De kapel van de Oude Baan werd in 1932 ter ere van Onze-Lieve-Vrouw van Lourdes opgericht door landbouwer Sus Van Gils. Met paard en kar reed Sus op een dag naar zijn akkers. Bij het oprijden van het veld tuimelde hij van de kar. Hij viel vlak voor het wiel en vreesde te worden overreden. Als bij wonder echter stopte het paard: Sus bleef ongedeerd! Uit dankbaarheid bouwde hij op die plaats een kapelletje. De gezusters Leestmans vonden die plek dan weer uitermate geschikt om zittend te verpozen. Ze offerden, samen met wat geld, een briefje met daarop de volgende woorden: ‘Een frankske voor een bankske van een plankske’. Tegenwoordig stelt de gemeente ons in de mogelijkheid om bij veel Zondereigense kapelletjes even tot rust te komen.
De paalkapel van het Kerkebos werd omtrent 1857 opgericht op initiatief van Cornelis Dierckx, onderwijzer te Zondereigen van 1844 tot 1877. Ze bevindt zich langs een oud, verloren gegaan kerkpad naar het Lipseinde en het Geheul. Hoe we Zondereigen ook naderen of verlaten, we passeren altijd een kapelletje. Deze kleine religieuze monumenten werden destijds opgericht halverwege tussen de kerk en de buurtschappen. Wie te voet naar de kerk ging, kon onderweg even bij de kapel halt houden om er te bidden of een kaars te ontsteken.
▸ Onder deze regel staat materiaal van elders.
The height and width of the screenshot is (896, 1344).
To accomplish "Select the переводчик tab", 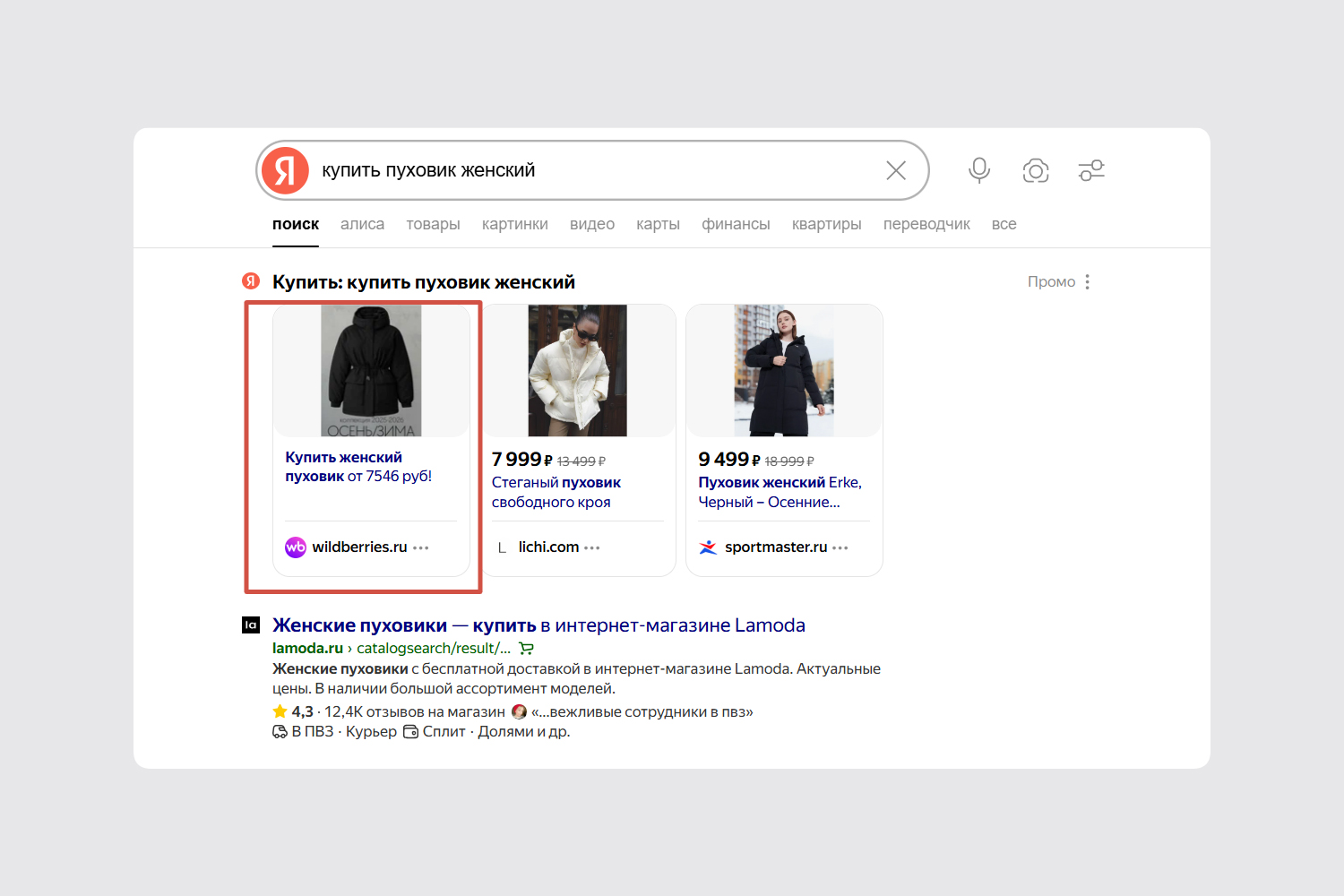I will (x=926, y=224).
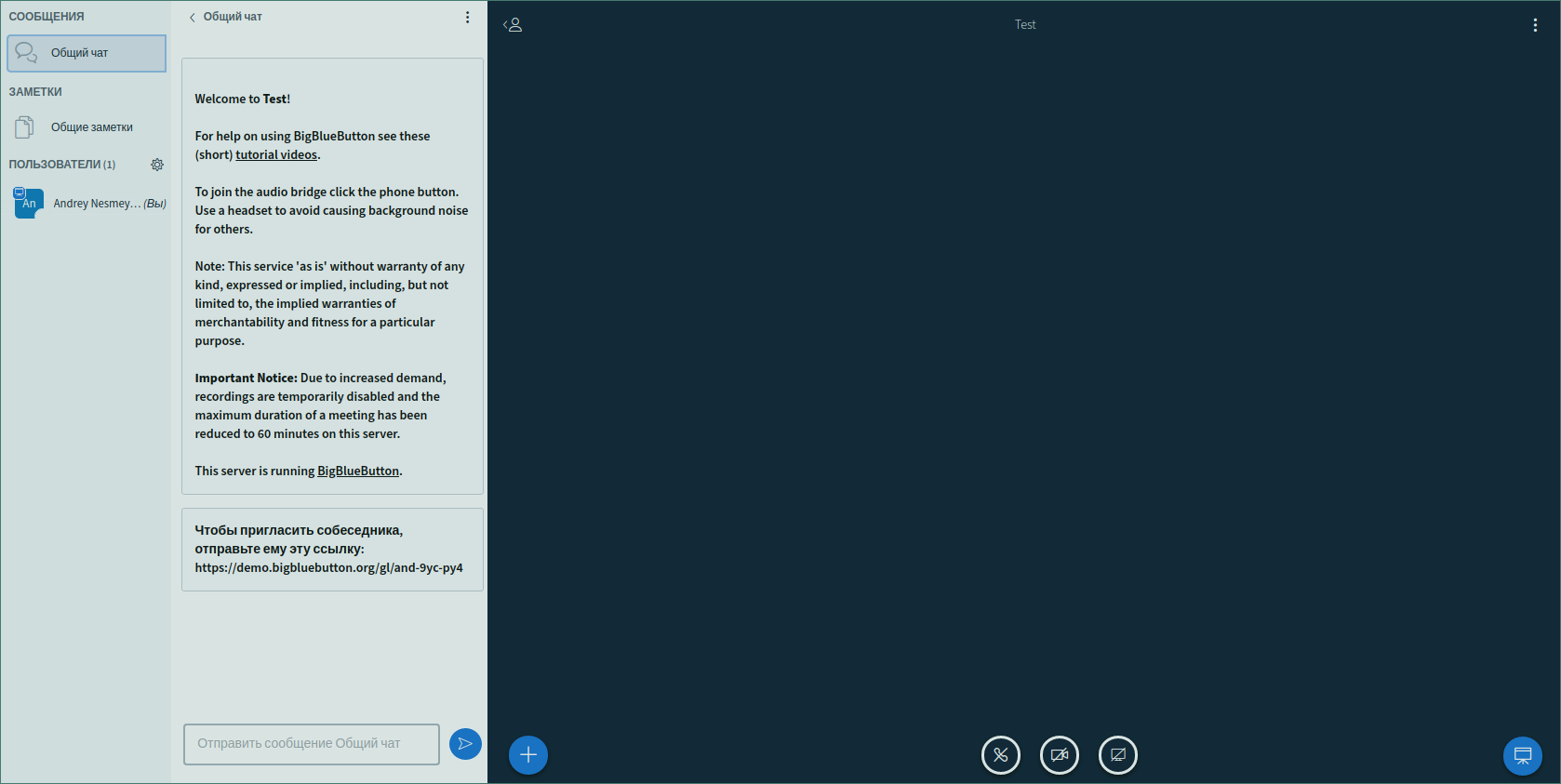Screen dimensions: 1561x784
Task: Click the Test meeting title
Action: 1024,25
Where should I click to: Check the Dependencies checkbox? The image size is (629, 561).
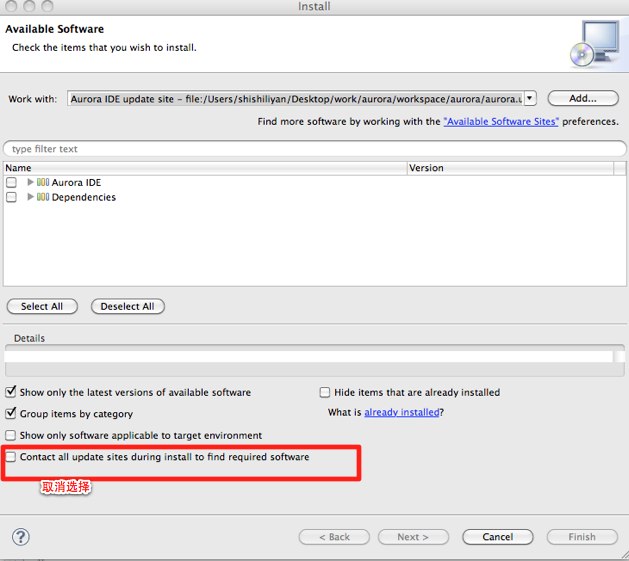pos(11,198)
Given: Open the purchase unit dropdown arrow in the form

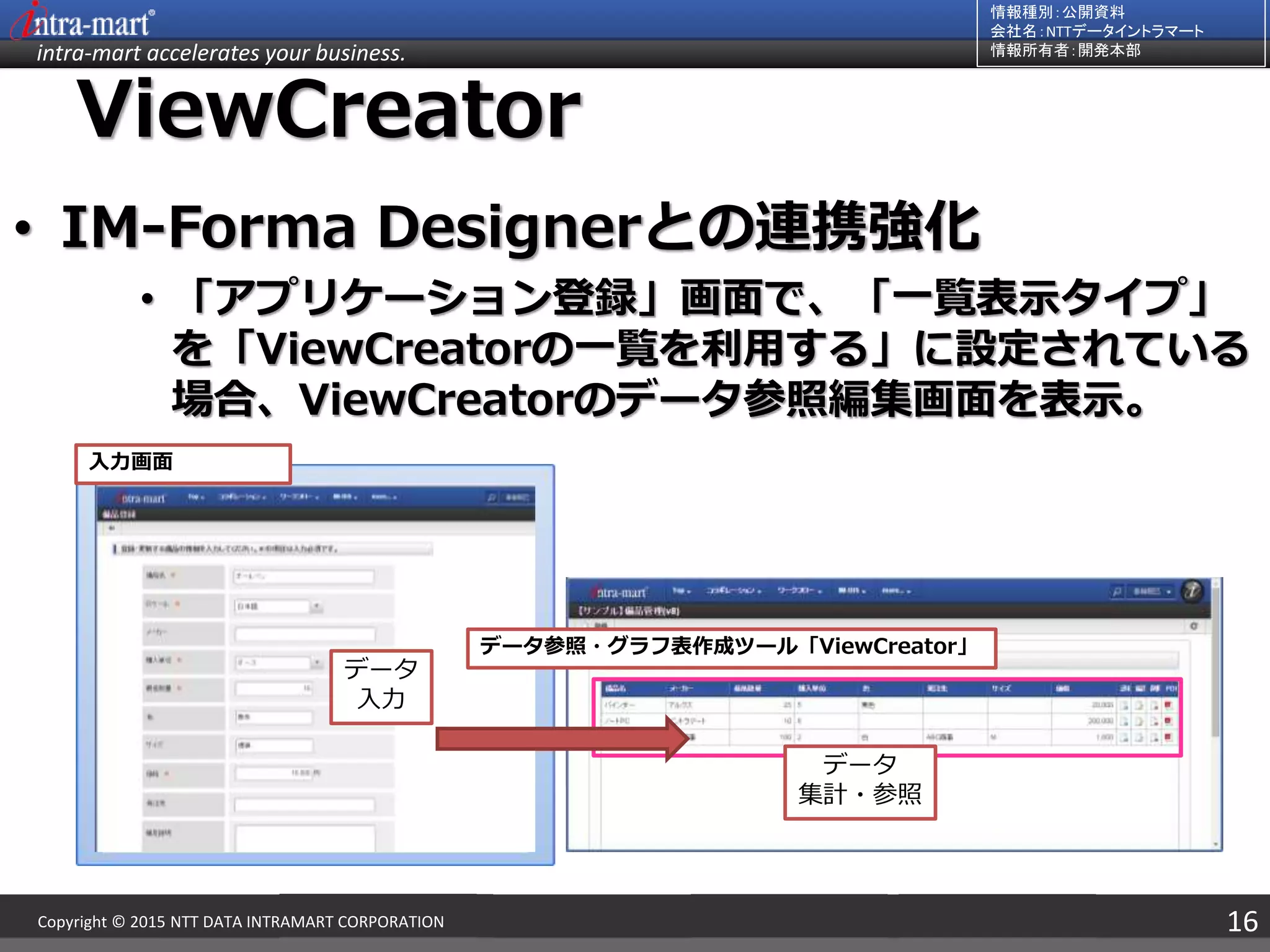Looking at the screenshot, I should 316,663.
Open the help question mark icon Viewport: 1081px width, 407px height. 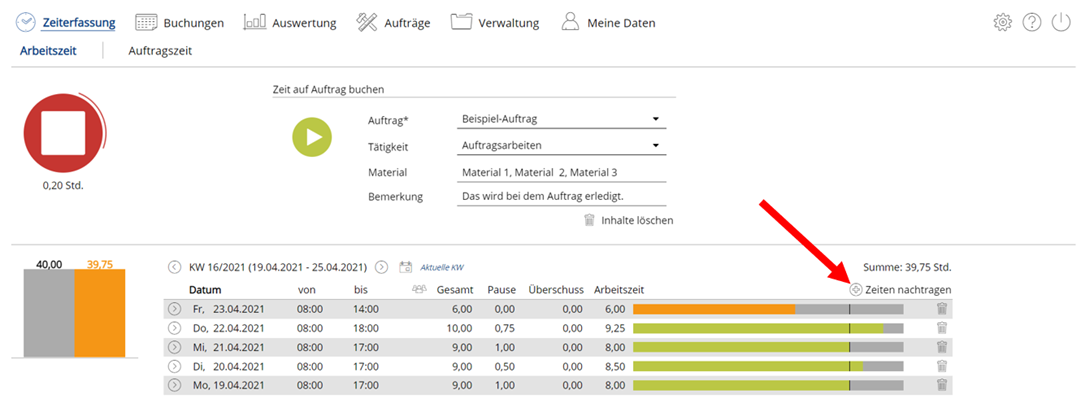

De kapel van Ginhoven is toegewijd aan het H. Hart van Maria en werd in 1881 door het echtpaar G. en A. Meyvis-Vermonden opgetrokken met authentieke Zondereigense handvormstenen. Meyvis was steenbakker op Ginhoven en grootvader van Maria Van Beek. ‘Marieke’ kwam tijdens haar jeugdjaren regelmatig bidden bij de Ginhovense kapel. Zij trad in 1920 in het klooster der Zusters Franciscanessen van Herentals en werd een jaar later geprofest onder de naam Zuster Rumolda. Vanaf juni 1922 onderging zij erge lichamelijke en geestelijke kwellingen. In haar handen, voeten en hartstreek werden de vijf Heilige Wonden zichtbaar en vanaf 18 november 1922 was ze blijvend ‘gestigmatiseerd’: de vijf kruiswonden bleven permanent zichtbaar. Zuster Rumolda bleef ondanks alle pijn een grote minzaamheid uitstralen. Zij overleed op 13 maart 1948 en haar graf in Herentals wordt nog altijd druk vereerd.

In het kapelletje van Gel begroeten we het enig mooie beeld van Onze-Lieve-Vrouw van Vlaanderen, inclusief de Vlaamse Leeuw en de verpletterde draak (symbool van al het kwaad op aarde). De letters op het wapenschild verwijzen naar de Vlaamse ontvoogdingsstrijd: ‘Alles Voor Vlaanderen, Vlaanderen Voor Kristus’. De huidige kapel werd in 1939 gebouwd. Rond 1850 moet er al een voorloper hebben gestaan. Twee stevige, knoestige lindenbomen zorgen voor de nodige schaduw. Het planten van lindenbomen bij kapelletjes is een restant van de oude gewoonte om godsdienst te beoefenen onder deze bomen.